◆ Extract provided:
============

Absolutely! When I was in the military there were rules governing the wearing of jewelry for this very reason.


----------



## Klikmaus (Jun 12, 2017)

Keith C said:


> Please be careful Brother, especially if you work independently or at a very small company with no EHS department.  Doing manual labor or working around machinery is made more hazardous by wearing a ring.  Whenever I go into the Manufacturing plant where I work (and that is most of every day) I have to remove all jewelry.  Wear your light where is it safe, but take good care as wearing a ring isn't worth losing a hand or finger.


I appreciate your concern, most of what I do a ring is of very little concern if any at all. Working with spray foam the biggest issue is the over spray gets EVERYWHERE. One of my co-workers is also one of my lodge brothers, we also have a side venture building machinery for the industry where we DO remove our jewelry while running the lathe, mill, band saw etc....


----------



## Brother JC (Jun 13, 2017)

Stainless and titanium rings are doubly dangerous as they don't break like silver or gold. I wore an empty chain under my shirt that I would put my wedding band on when working with machines.


----------



## Warrior1256 (Jun 13, 2017)

Brother JC said:


> I wore an empty chain under my shirt that I would put my wedding band on when working with machines.


Great idea!


----------



## Brandon T Cole ᎡᏙᎰᎢ (Jun 13, 2017)

I got my Masonic ring for under $5. It's proven to be durable.







Sent from my XT1094 using My Freemasonry mobile app


----------



## Ripcord22A (Jun 13, 2017)

Brandon T Cole ᎡᏙᎰᎢ said:


> I got my Masonic ring for under $5. It's proven to be durable.
> 
> 
> 
> ...


Where?

Sent from my LG-H918 using My Freemasonry mobile app


----------



## Brandon T Cole ᎡᏙᎰᎢ (Jun 13, 2017)

I got it off of Amazon.

============

Extend the forum thread about wearing rings while working, picking up after its last post. The data after this point is unrelated to the forum thread about wearing rings.

◆ Material provided:

============

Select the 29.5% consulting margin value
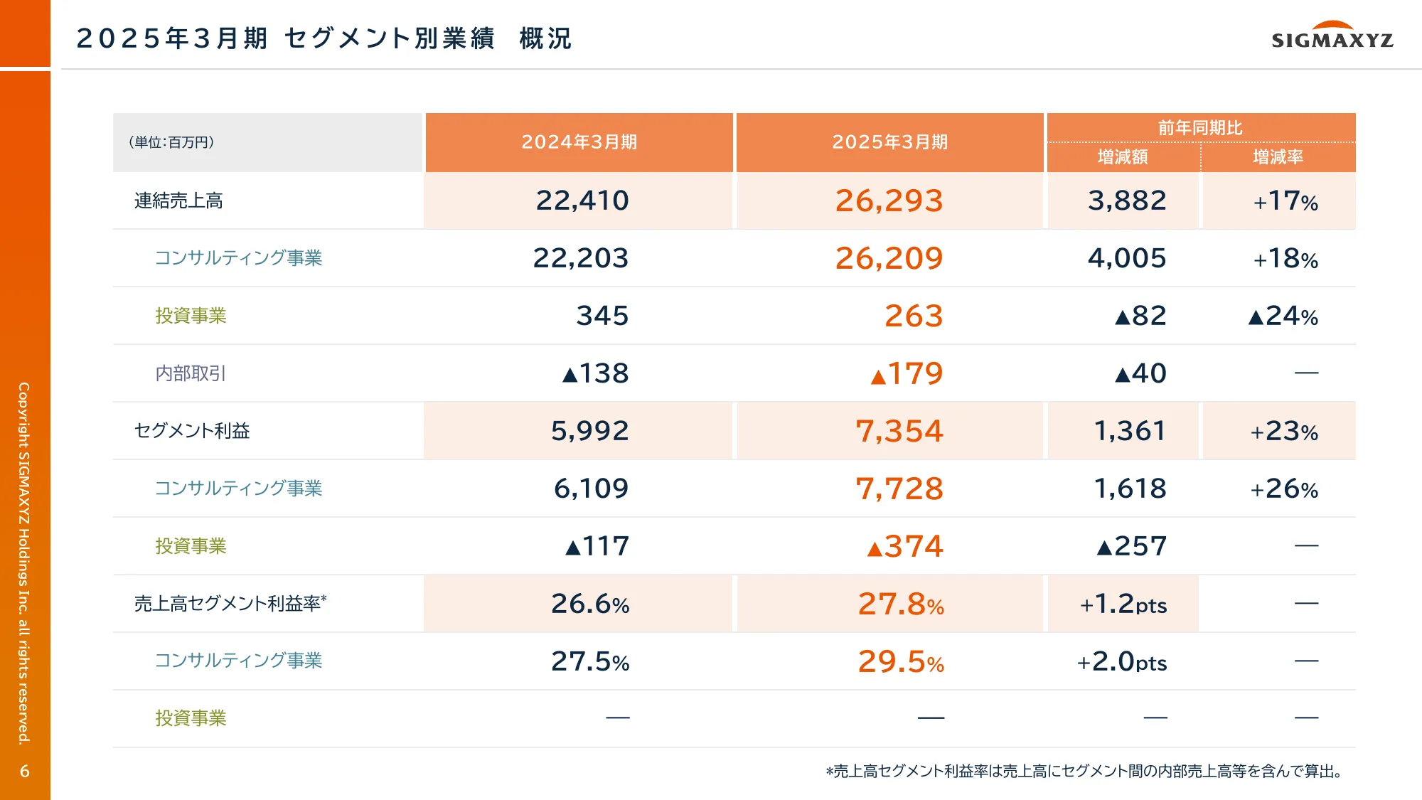This screenshot has height=800, width=1422. 901,661
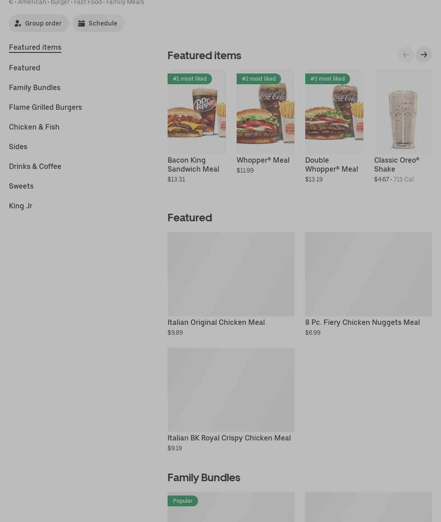Viewport: 441px width, 522px height.
Task: Select Sides from the menu list
Action: 18,147
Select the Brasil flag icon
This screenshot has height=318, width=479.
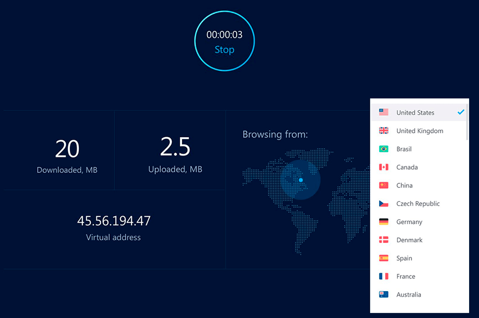[x=384, y=149]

============

◆ Response:
Sent from my XT1094 using My Freemasonry mobile app


----------



## Brandon T Cole ᎡᏙᎰᎢ (Jun 13, 2017)

https://www.amazon.com/gp/your-acco...8104234&returnSummaryId=&shipmentId=D02KQBFdN

Sent from my XT1094 using My Freemasonry mobile app


----------



## Warrior1256 (Jun 13, 2017)

I wear a stainless steel Knights Templar ring that I have gotten a lot of compliments on. $60.00.


----------



## Brandon T Cole ᎡᏙᎰᎢ (Jun 13, 2017)

Whoops, that other link was wrong. Here's the real one:

https://www.amazon.com/gp/aw/d/B01N66NILN/ref=yo_ii_img?ie=UTF8&psc=1

It looks like the price has gone up since then, though.

Sent from my XT1094 using My Freemasonry mobile app


----------



## Randy81 (Aug 19, 2017)

I have a ring from jems by jem. Same rings pretty much as Gordon. I paid $85 and I love it. Wear it everyday, and still looks great. Takes around a month or so to get the ring but worth the wait!


----------



## Warrior1256 (Aug 19, 2017)

Randy81 said:


> I have a ring from jems by jem. Same rings pretty much as Gordon. I paid $85 and I love it. Wear it everyday, and still looks great. Takes around a month or so to get the ring but worth the wait!


I have been on this website. Good looking rings.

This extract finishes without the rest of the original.